Egypt’s Most Famous Dive Site
The Blue Hole is Egypt’s most famous (or infamous as the case may be) dive site. It has been given the dubious title of the Diver’s Cemetery due to the number of divers who have lost their lives exploring the mysterious depths. A prepared diver with strong technical skills can safely experience the excitement of a deep dive, followed by a tunnel swim-through that finishes in the open water of the Red Sea. It is an experience so awe-inspiring that I am sure it captures a small touch of the wonder the ancient Israelites felt when they traversed the Red Sea by foot after being liberated from slavery in Egypt.

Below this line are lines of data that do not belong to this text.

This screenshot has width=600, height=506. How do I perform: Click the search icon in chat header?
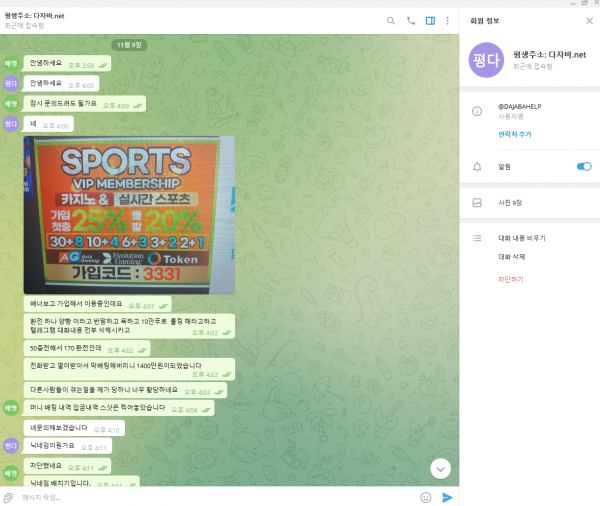click(391, 21)
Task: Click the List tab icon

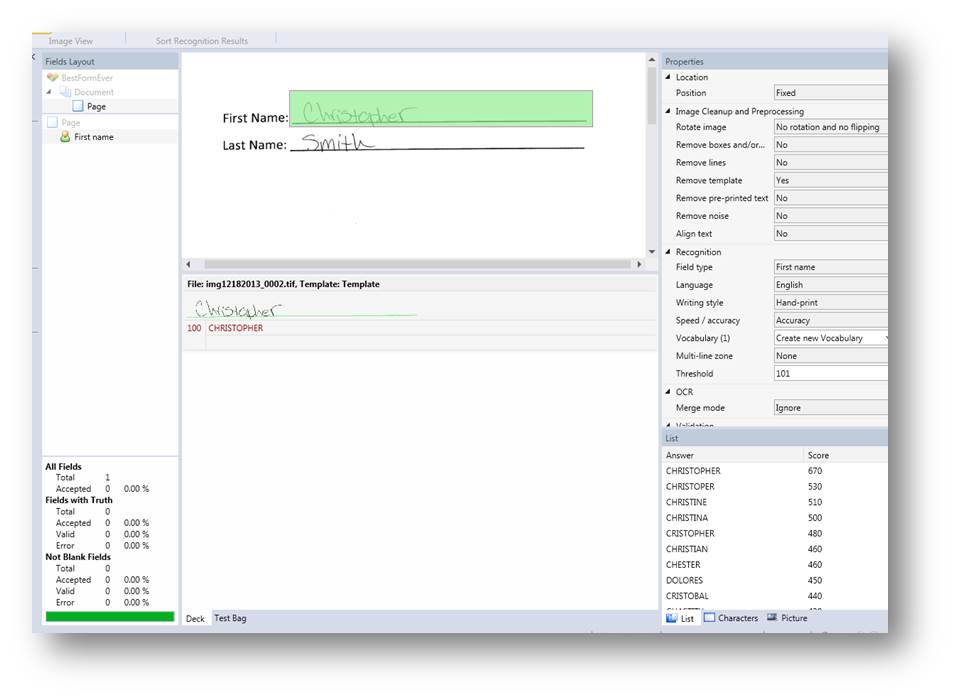Action: tap(672, 618)
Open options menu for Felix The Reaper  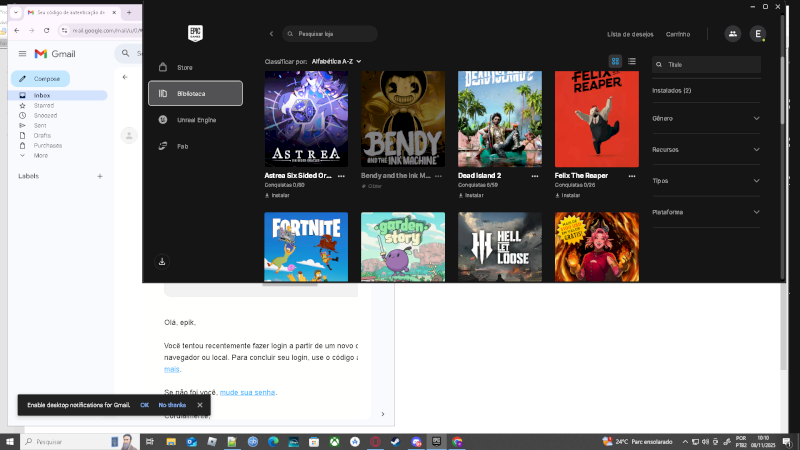click(x=631, y=175)
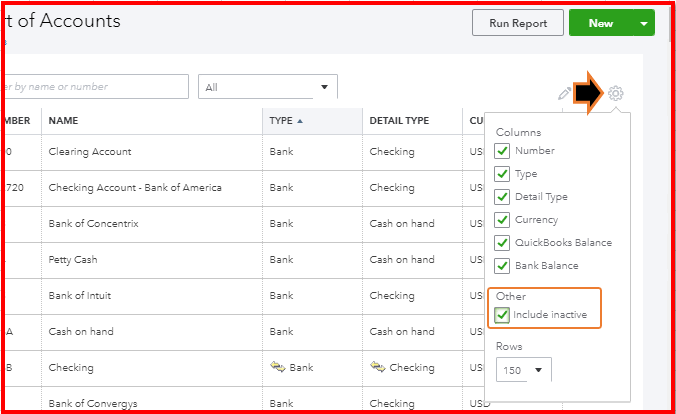Click the green New button
Viewport: 676px width, 414px height.
[x=601, y=23]
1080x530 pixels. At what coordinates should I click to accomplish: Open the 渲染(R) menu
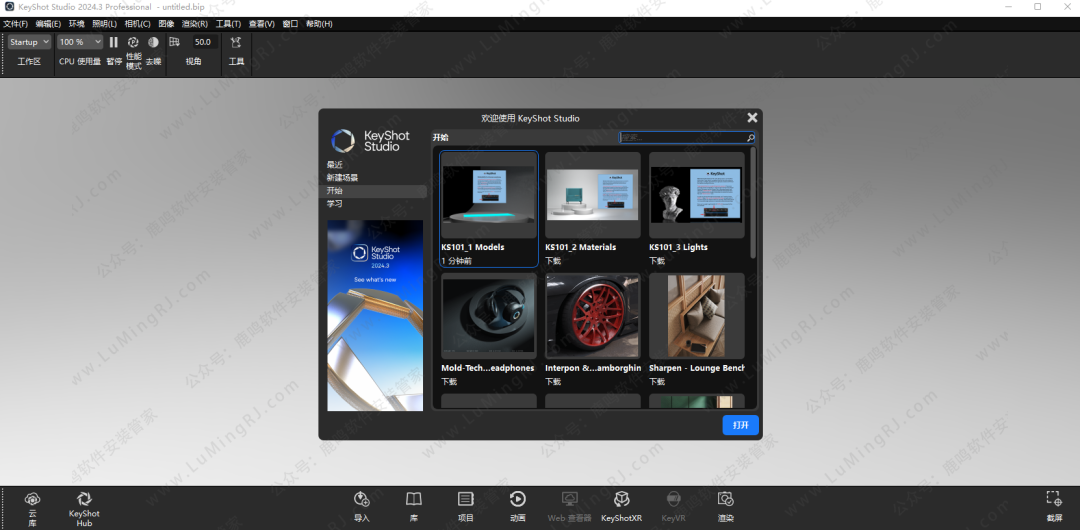coord(195,23)
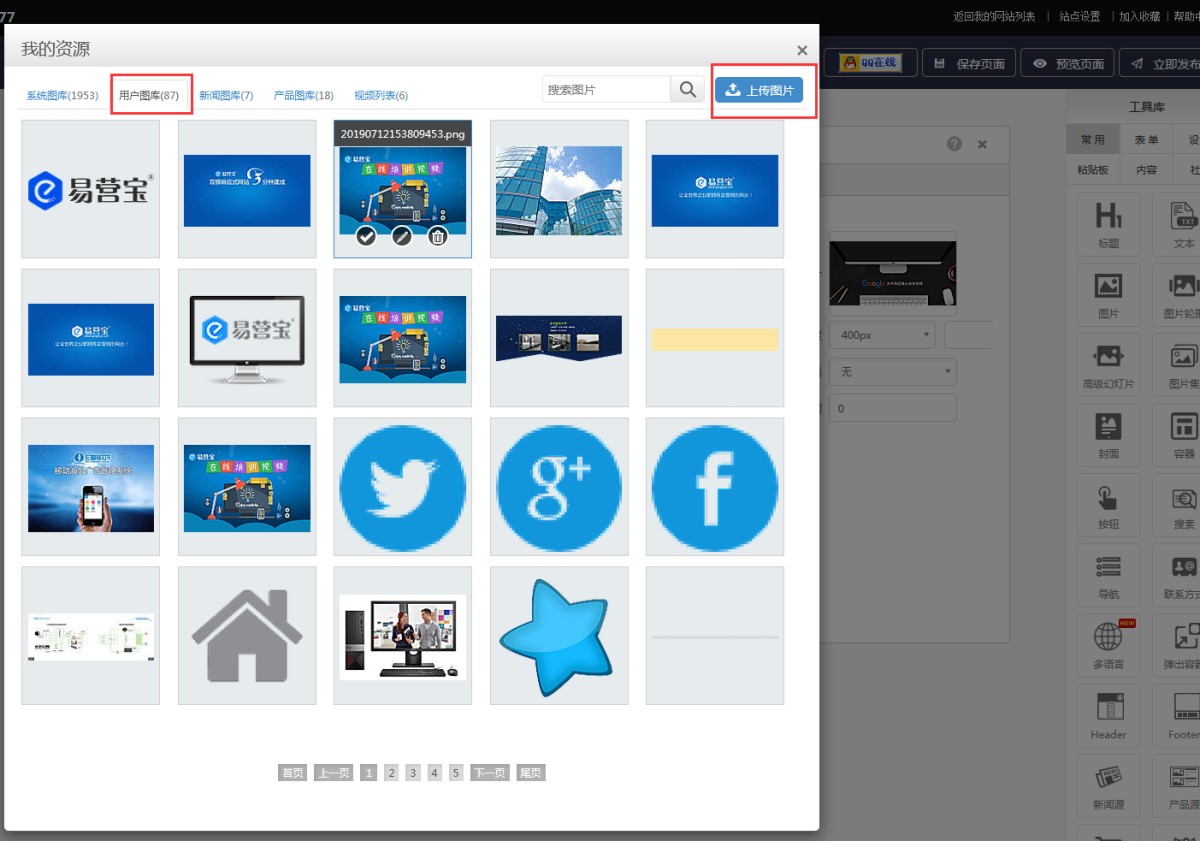Viewport: 1200px width, 841px height.
Task: Click the 搜索图片 search input field
Action: [606, 89]
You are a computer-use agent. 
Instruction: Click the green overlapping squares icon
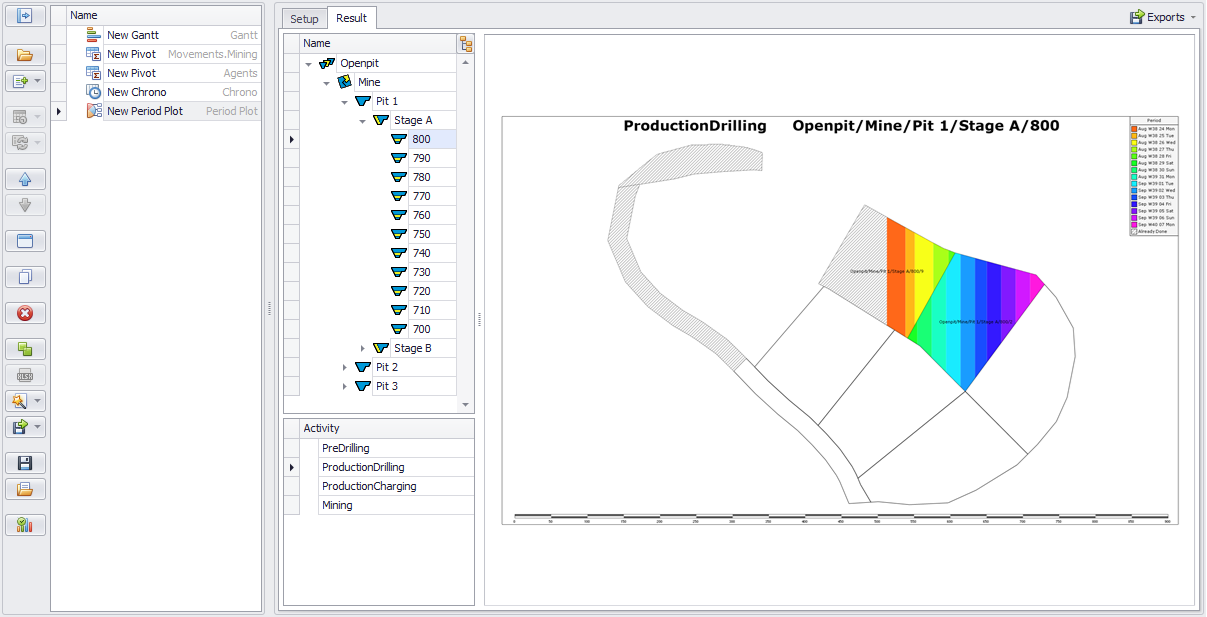click(x=25, y=349)
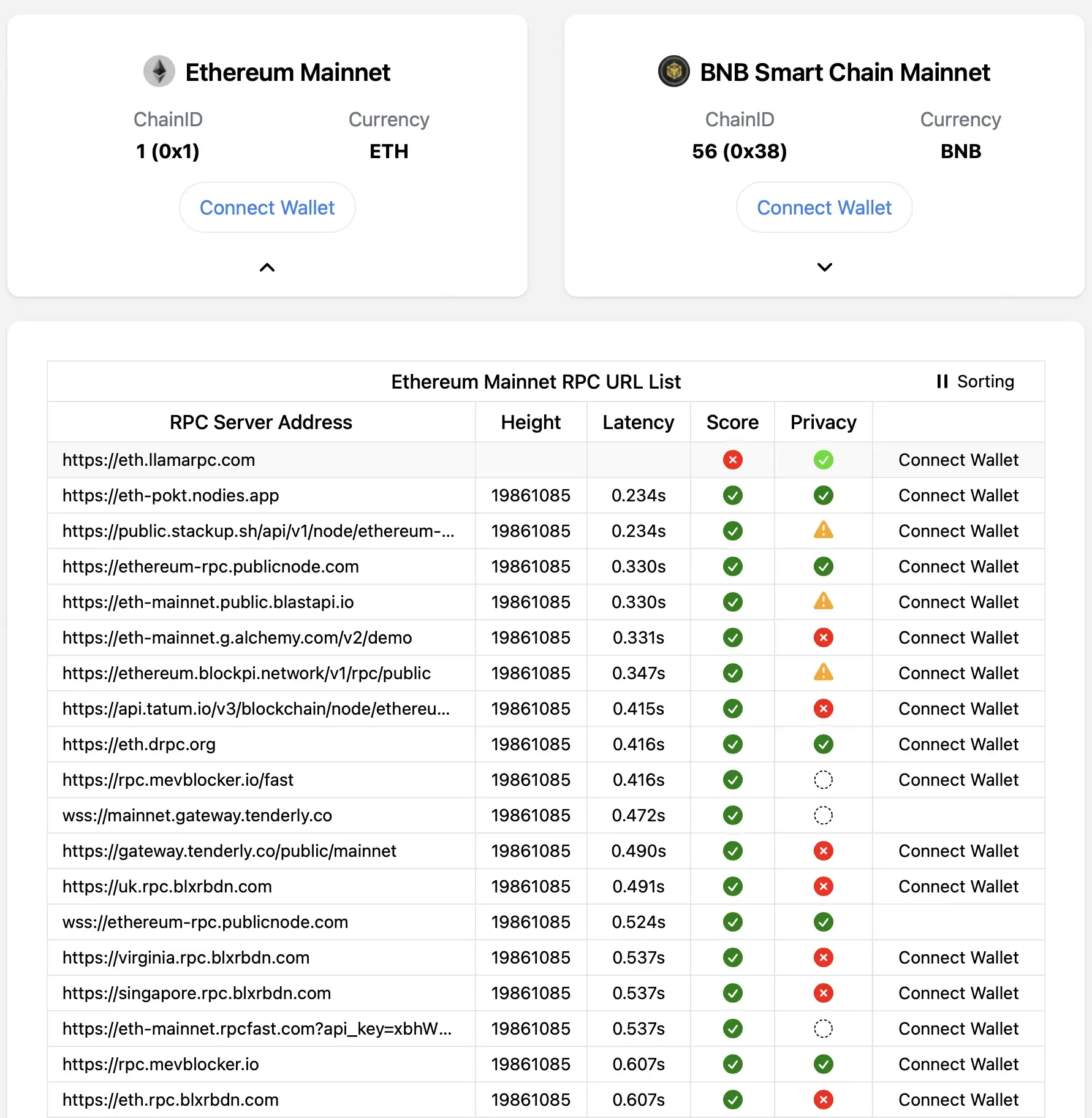
Task: Click the BNB Smart Chain logo icon
Action: coord(673,72)
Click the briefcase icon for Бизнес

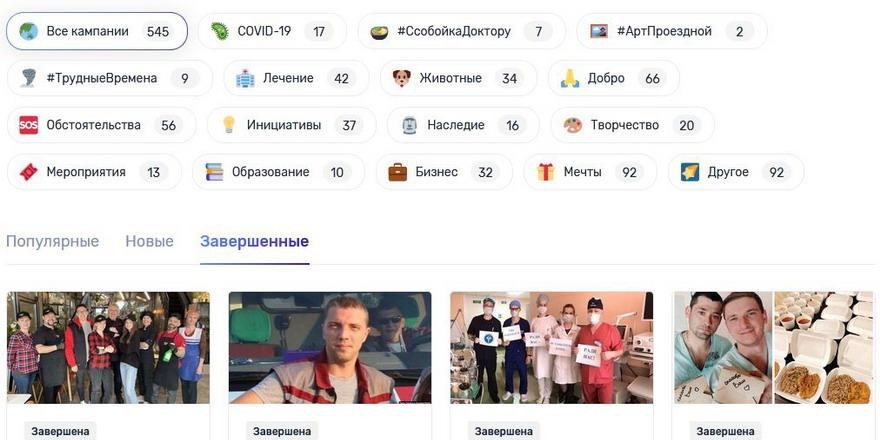[x=397, y=172]

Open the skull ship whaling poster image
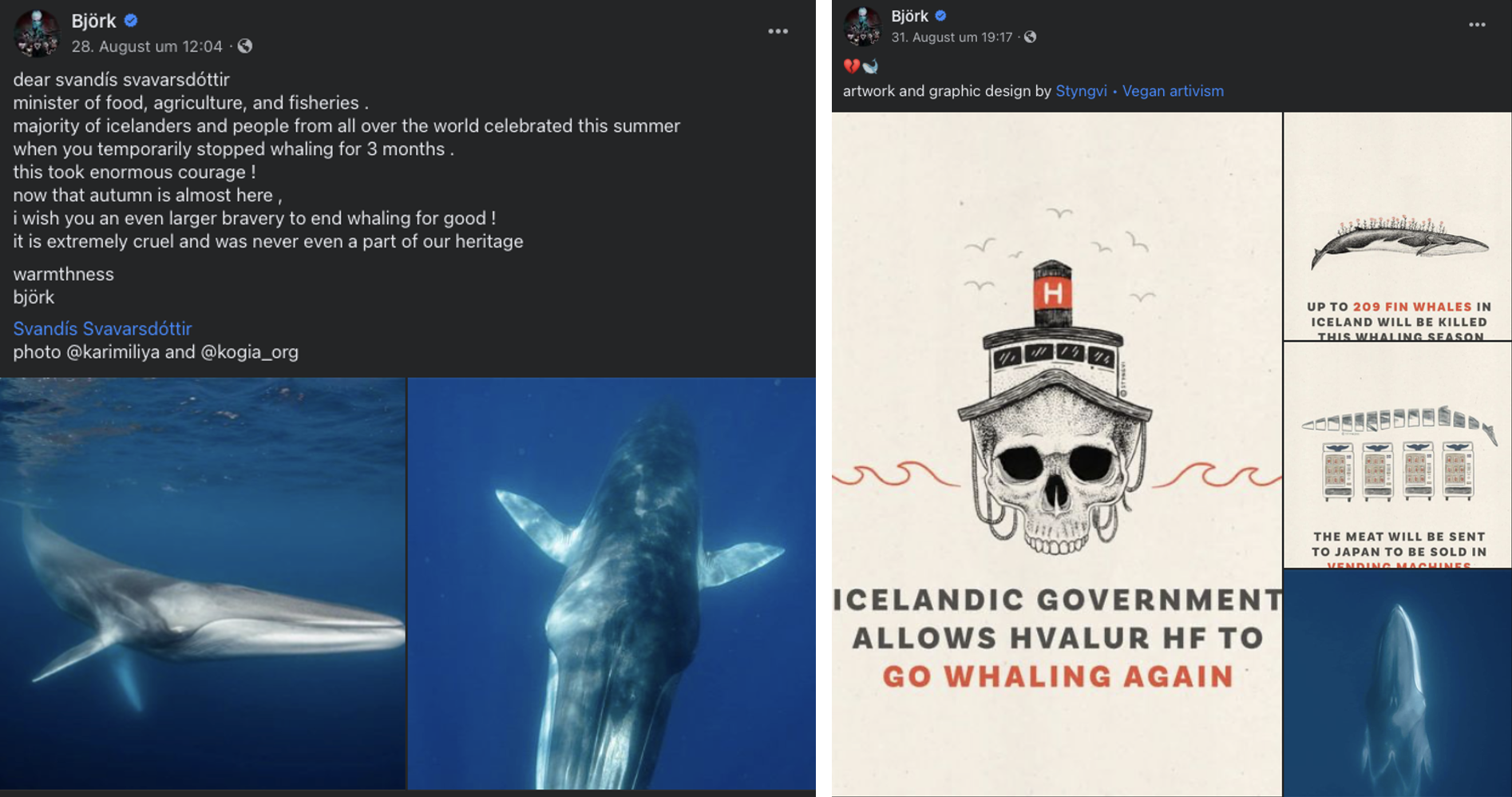click(1057, 454)

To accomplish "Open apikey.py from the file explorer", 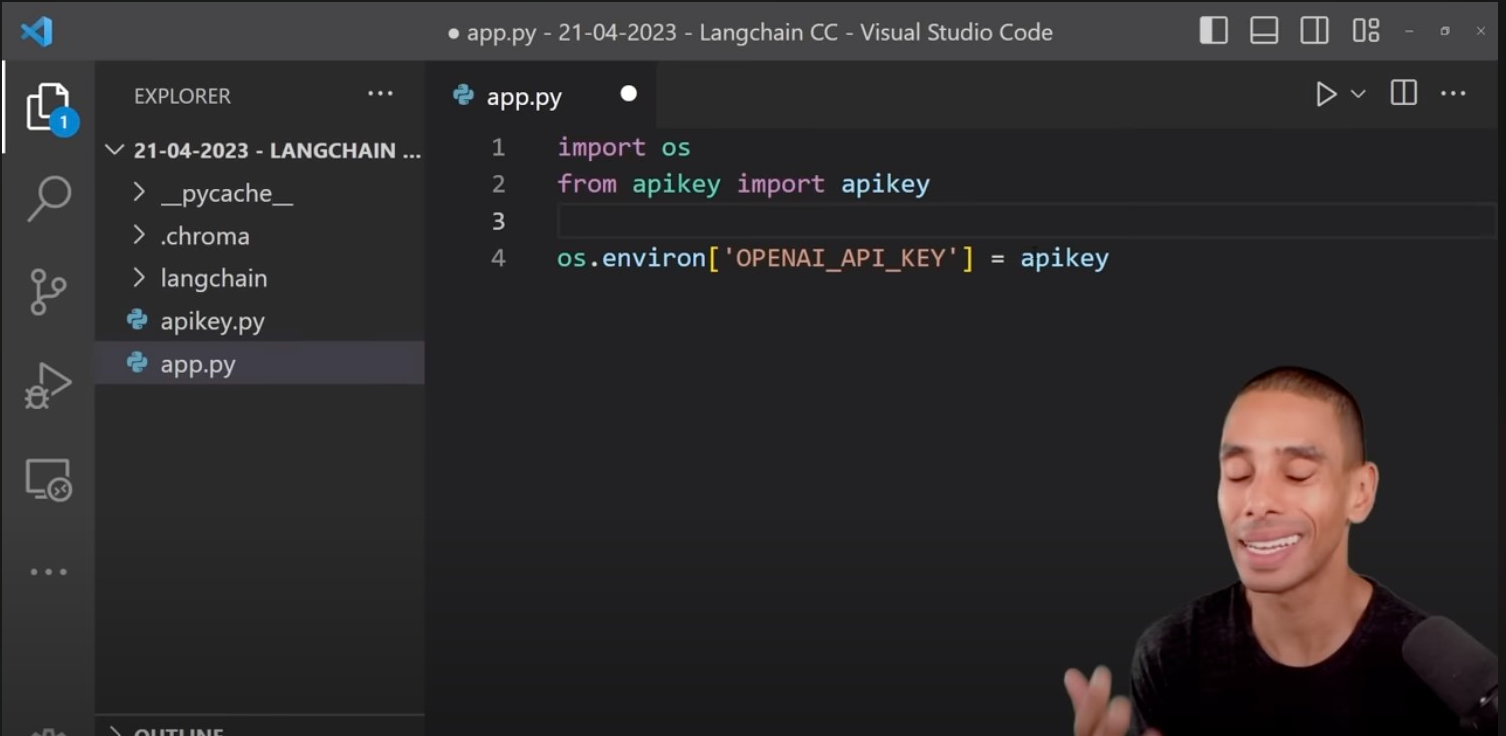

A Dangerous Dive for Unskilled Divers
Diving the Blue Hole is really all about diving The Arch. It is a matter of sportsman’s pride to successfully “pass the arch”, no small feat and one at which many have failed and/or lost their lives trying. Divers enter the Blue Hole, which is about 80 meters wide and estimated to be some 130 meters deep, from the shore. The goal is to reach the tunnel, the so-called arch, which lurks at a depth of 65 meters. Once at the tunnel, you can swim through from the Blue Hole until you exit into the open water of the Red Sea.
In order to successfully complete this dive, divers need to be in full control of their buoyancy as well as their speed of descent and keep a vigilant watch on their air consumption. This is a beautiful dive that simply requires careful planning and flawless execution. It is well worth the effort.
Some Things in Life Never Get Old
The magic of this dive is found both in the mastery of your dive skills and the beauty of the blue waters of the Red Sea. I have had the pleasure of diving the Blue Hole in Egypt and passing the arch on several occasions. It is a dive well worth repeating as often as time permits.